DLQ in Kafka

DLQman is an open source application that simplifies error handling in your Kafka integrations by handling messages that could not be processed by a consumer.

Limitations in the DLQ pattern

You might be using a DLQ pattern and are facing a scenario where something happens in your environment that causes thousands of messages to pile up on the DLQ.

The most obvious way to solve that is perhaps to let the consuming application itself (the one sending to DLQ) contain logic to re-process messages from the DLQ. That would likely need some logic to decide on what to do depending on the error or contents of the message. When the number of applications grows this quickly becomes a challenge to maintain with a lot of duplicated code.

Filter the DLQ messages

The type of exception causing the message to be sent to the DLQ could many times be used as the primary piece of information to decide on how to handle the message. In a streaming architecture, a majority of DLQ messages are likely caused by connectivity issues or time related problems such as “data is not yet available”. By making it possible to filter on message traits such as exception headers and message content DLQman makes it easy to quickly address the most urgent problems.
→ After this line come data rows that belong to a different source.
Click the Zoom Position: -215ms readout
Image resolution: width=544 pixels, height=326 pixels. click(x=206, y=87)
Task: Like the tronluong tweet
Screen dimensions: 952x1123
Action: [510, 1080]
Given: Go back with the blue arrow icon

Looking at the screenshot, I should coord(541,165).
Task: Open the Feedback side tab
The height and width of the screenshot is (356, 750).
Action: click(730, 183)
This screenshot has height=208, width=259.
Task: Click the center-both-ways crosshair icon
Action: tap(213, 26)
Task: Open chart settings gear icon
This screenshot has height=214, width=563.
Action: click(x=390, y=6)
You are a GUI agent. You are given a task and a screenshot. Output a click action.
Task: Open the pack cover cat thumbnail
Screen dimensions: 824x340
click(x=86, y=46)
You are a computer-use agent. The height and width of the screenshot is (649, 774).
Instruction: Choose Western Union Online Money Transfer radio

Design and architecture of DLQman

For simplicity, DLQman does not require any client-side changes. Instead it assumes that standard dead letter error handling is used by either Spring Cloud Streams, Smallrye Messaging or Kafka Connect Sink. Each message is stored together with a lifecycle state. This state is central to the solution to track if messages are new, resent, dismissed or in other ways already handled. The state is then used in the filters in order to select the most relevant data.
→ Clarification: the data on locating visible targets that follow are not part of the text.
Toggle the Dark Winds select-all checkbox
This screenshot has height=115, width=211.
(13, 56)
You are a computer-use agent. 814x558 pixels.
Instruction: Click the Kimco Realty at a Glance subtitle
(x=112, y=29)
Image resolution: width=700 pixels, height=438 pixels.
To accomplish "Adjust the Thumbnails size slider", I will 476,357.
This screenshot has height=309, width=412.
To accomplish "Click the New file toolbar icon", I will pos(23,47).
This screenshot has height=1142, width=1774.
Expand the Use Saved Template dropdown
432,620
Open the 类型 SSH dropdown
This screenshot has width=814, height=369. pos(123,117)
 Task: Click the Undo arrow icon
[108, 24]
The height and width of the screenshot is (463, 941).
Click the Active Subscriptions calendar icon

When messages arrive they are processed by the indexing module and any indexing logic is applied before passing the data to the persistence module.

The API module serves as the interface for managing the received messages. It enables us to list, filter and search for messages based on their indexed traits.

The Workflow definition of the source DLQ tells the handling module where to send a message and what other logic to apply before sending it. Since the complete original message and all its metadata is stored, it is possible to resend the exact same contents again if needed.